If we don’t act, the best professors will leave our state to take higher-paying teaching positions at other schools. We know how important good teachers are to a functioning educational system. And as I reported earlier, investing in higher education actually will help rebuild our economy while providing incredible opportunity to future generations.

Just as teachers stimulate students’ interest in learning, we hope that the data available on the CACS website will educate Californians to understand what’s happening in our state. The data is available in a number of sophisticated visualization formats that make viewing and understanding easier for all.

Data, Accountability and Government 2.0

I started watching the CACS data stream about a year ago – you can read about it here. Their emphasis on government transparency and accountability is a key aspect of Gov 2.0, which is what Reset San Francisco is all about. See a short video of the press conference from September 2011 here.

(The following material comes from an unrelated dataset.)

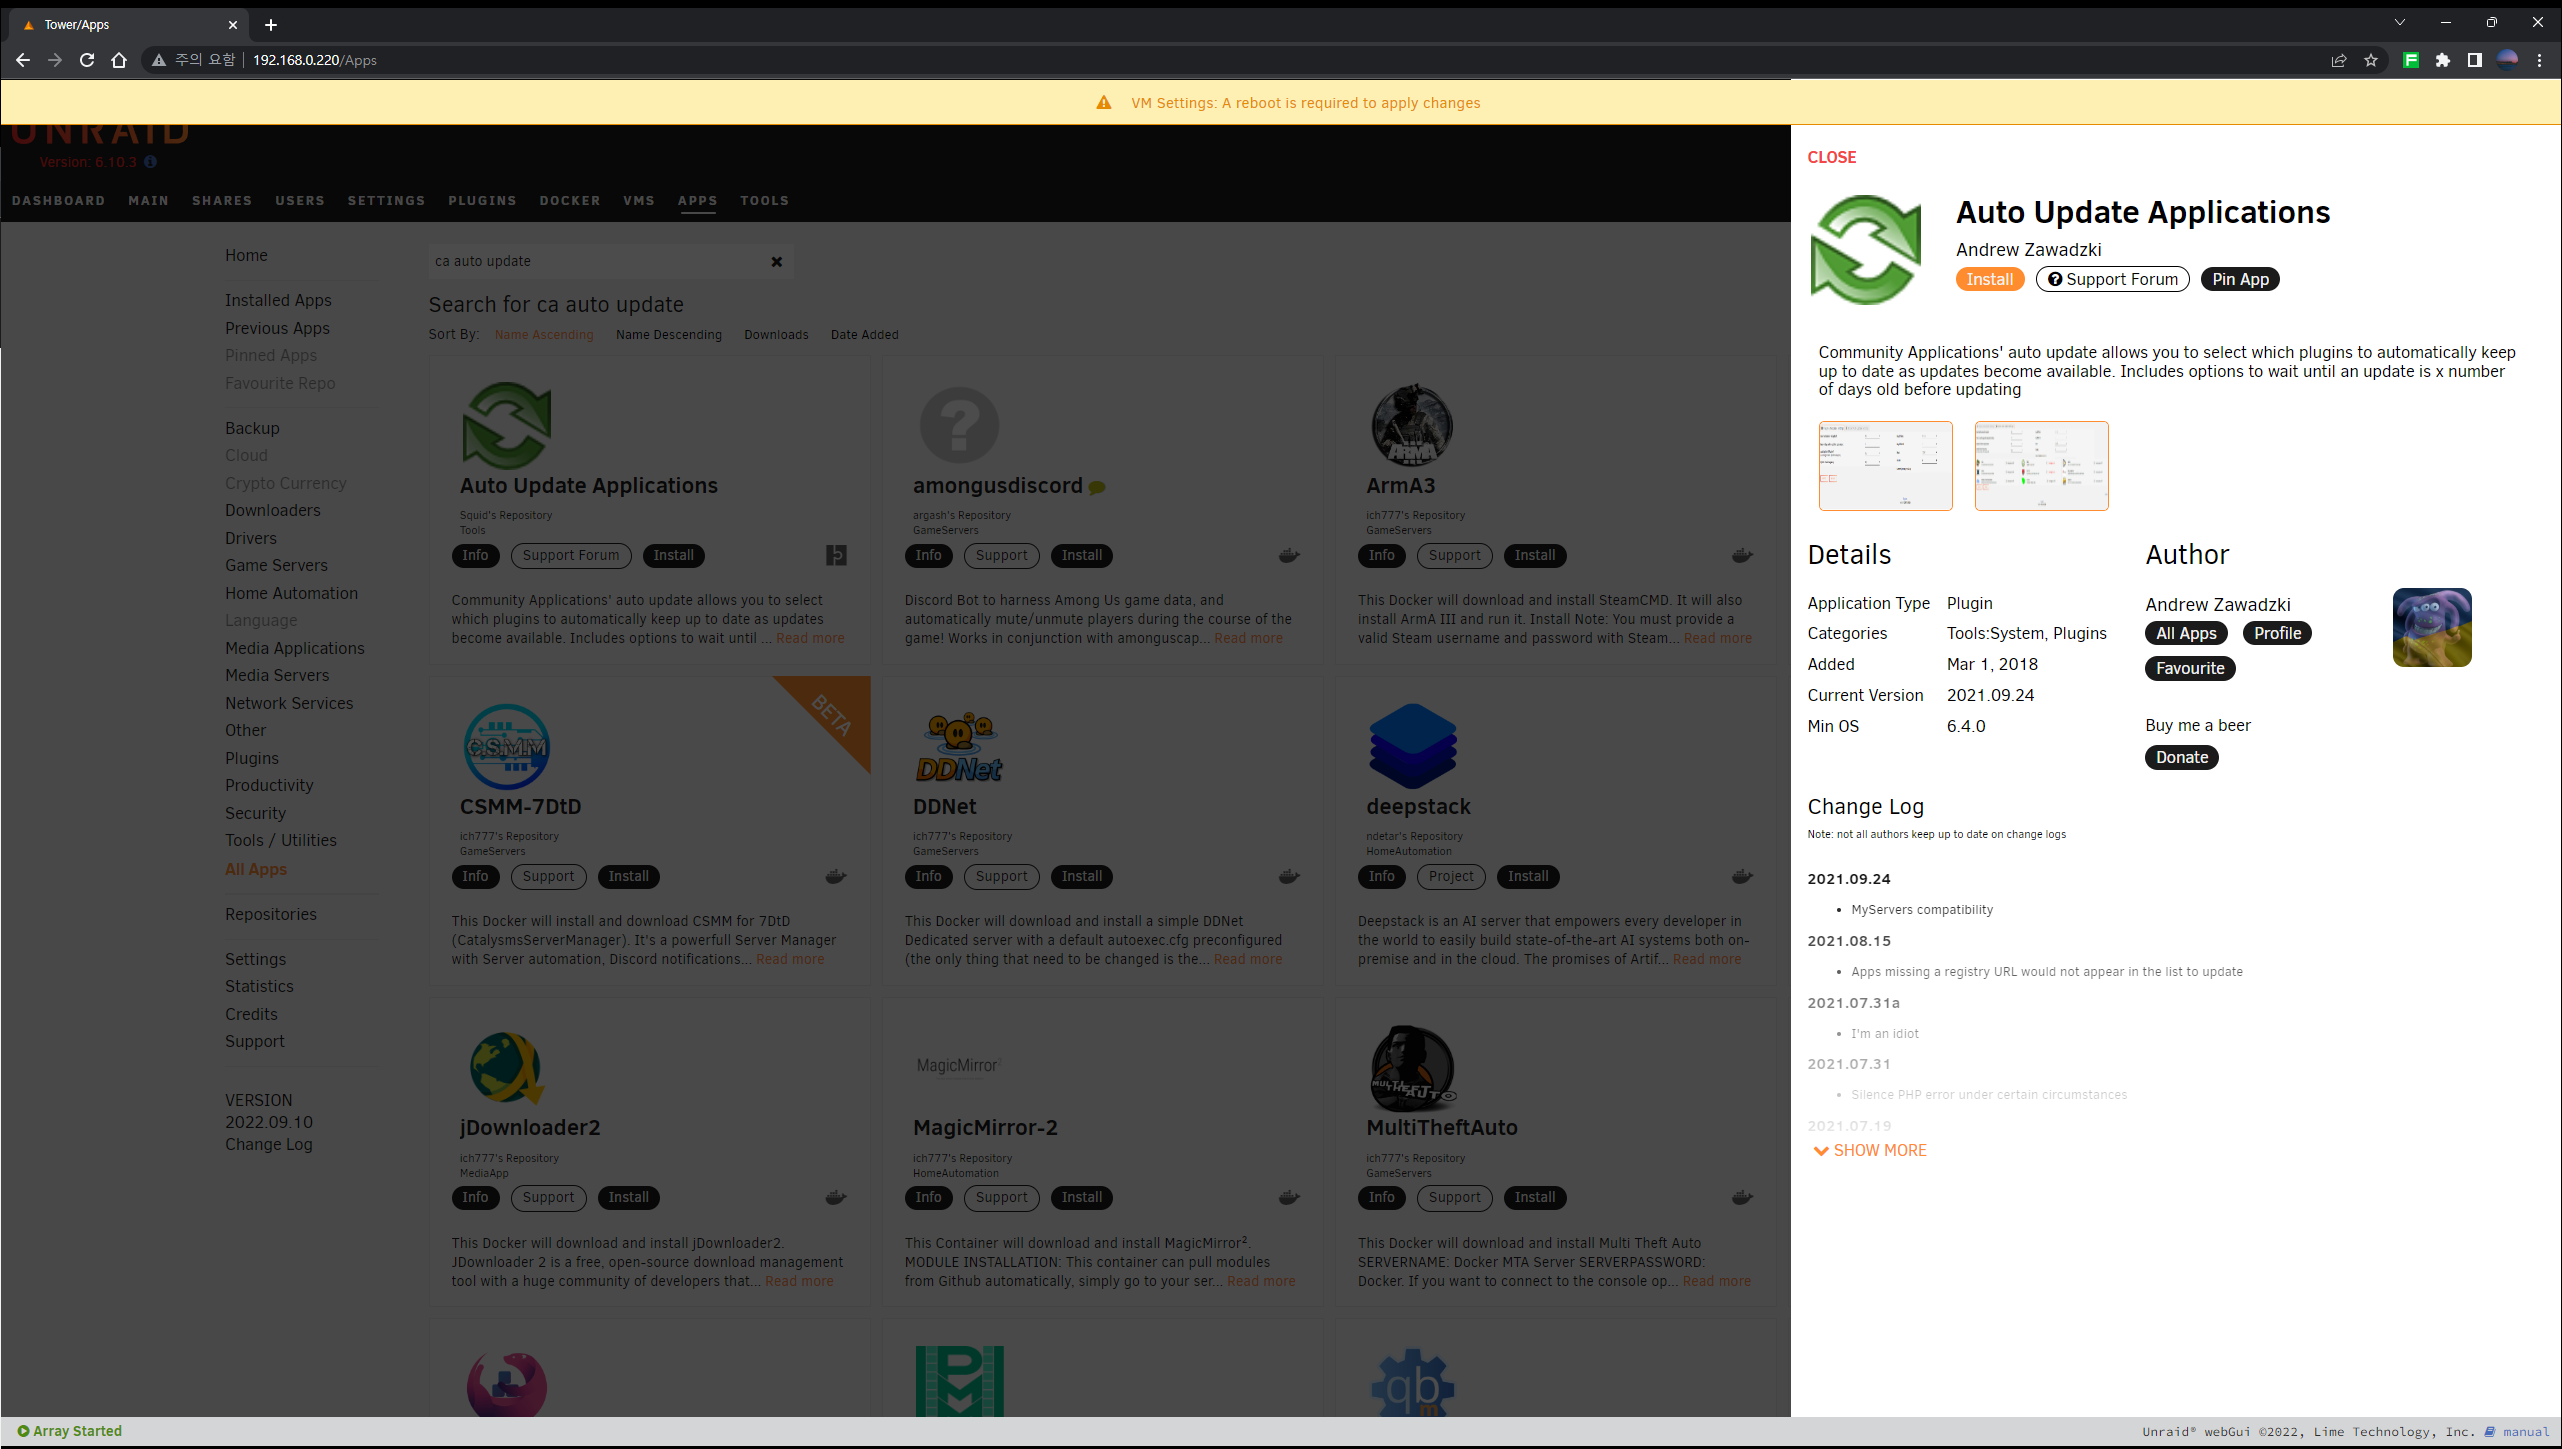2562x1449 pixels.
Task: Click Auto Update Applications green arrows icon
Action: tap(507, 425)
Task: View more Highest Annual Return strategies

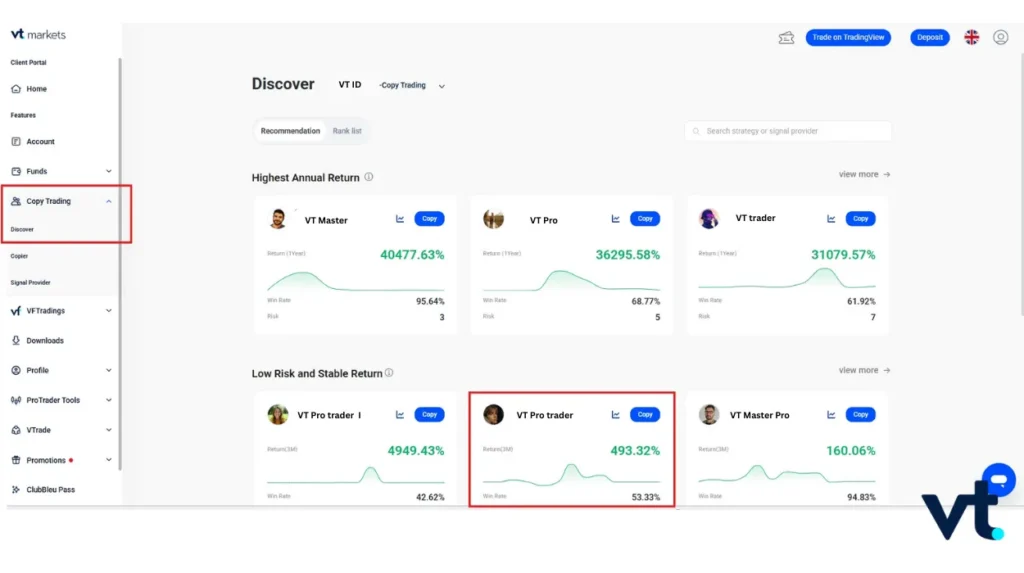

While I don’t always support all the conclusions CACS seems to draw from their data, at a fundamental level more data is a good thing. I believe government works better when government listens – and right now, the state is jeopardizing the future of the next generation, especially those families who are struggling with student debt. As the father of two young daughters, I understand how important this issue is. We need to adequately fund our schools and universities, and the CACS data challenges us to consider alternative policies to get our state on the right track.

With higher education, we seem to be losing sight of our past values. Help us remind our elected representative that higher education should be our top priority.